CHLORZOXAZONE is a Skeletal Muscle Relaxant that works by Chlorzoxazone acts centrally on the spinal cord and subcortical areas of the brain to inhibit multisynaptic reflex arcs involved in producing and maintaining muscle spasm. It may also have some sedative effects.. AMRIX is a Muscle Relaxant that works by Centrally acting muscle relaxant; it is the R-enantiomer of baclofen. Agonist at GABA-B receptors in the spinal cord, leading to inhibition of monosynaptic and polysynaptic spinal reflexes, thereby reducing muscle spasticity.. They differ in pharmacokinetic profiles, FDA-approved indications, and side effect profiles.
Potency comparisons between CHLORZOXAZONE and AMRIX depend on the specific clinical indication. These are agents from distinct pharmacological classes and are not directly interchangeable by dose. A physician or clinical pharmacist should guide any therapeutic switching decisions.
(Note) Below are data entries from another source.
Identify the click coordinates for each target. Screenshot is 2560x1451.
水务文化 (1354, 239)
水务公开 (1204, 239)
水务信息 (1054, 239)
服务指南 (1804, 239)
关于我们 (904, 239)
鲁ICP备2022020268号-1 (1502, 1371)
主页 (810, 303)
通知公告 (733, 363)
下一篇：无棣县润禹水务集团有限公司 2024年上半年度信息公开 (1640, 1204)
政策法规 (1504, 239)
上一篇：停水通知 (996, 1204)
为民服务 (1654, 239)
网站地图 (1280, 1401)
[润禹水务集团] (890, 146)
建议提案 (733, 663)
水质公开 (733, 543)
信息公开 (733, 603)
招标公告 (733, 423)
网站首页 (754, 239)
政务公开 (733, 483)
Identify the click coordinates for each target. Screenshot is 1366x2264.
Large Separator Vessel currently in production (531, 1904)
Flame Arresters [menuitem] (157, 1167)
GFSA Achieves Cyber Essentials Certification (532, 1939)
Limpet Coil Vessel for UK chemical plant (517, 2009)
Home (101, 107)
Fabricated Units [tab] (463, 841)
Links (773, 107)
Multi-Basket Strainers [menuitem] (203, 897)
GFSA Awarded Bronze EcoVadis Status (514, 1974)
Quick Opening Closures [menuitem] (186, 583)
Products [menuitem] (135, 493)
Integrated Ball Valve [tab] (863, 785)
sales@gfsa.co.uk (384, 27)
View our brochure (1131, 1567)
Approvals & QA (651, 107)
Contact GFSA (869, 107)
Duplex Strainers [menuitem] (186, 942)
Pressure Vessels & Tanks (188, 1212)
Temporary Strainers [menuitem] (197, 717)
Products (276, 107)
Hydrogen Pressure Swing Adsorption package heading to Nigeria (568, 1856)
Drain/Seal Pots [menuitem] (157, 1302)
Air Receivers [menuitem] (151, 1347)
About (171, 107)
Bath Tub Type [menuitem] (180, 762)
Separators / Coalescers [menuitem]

The standard adult dose of CHLORZOXAZONE is: 250-500 mg orally 3-4 times daily, maximum 750 mg 4 times daily.. The standard adult dose of AMRIX is: 15 mg orally once daily. May increase to 30 mg once daily if needed, after at least 1 week. Maximum 30 mg/day.. Dosing should always be individualized based on indication, renal and hepatic function, age, and other patient factors.
No direct drug-drug interaction has been formally documented between CHLORZOXAZONE and AMRIX in current clinical databases. However, individual patient risk factors including other medications, organ function, and comorbidities should always be evaluated by a qualified healthcare provider.
The maternal-fetal safety profiles differ. CHLORZOXAZONE is classified as Category C. Teratogenic risk in humans is not well-studied. No major teratogenic effects have been reported in animal studies. However, as with all medications, use during pregnancy only if cl. AMRIX is classified as Category C. Cyclobenzaprine (AMRIX) is classified as FDA Pregnancy Category B. Animal studies have not demonstrated fetal risk, but adequate well-controlled studies in pregnant women are lacki. Always consult a maternal-fetal medicine specialist before taking either drug during pregnancy or lactation.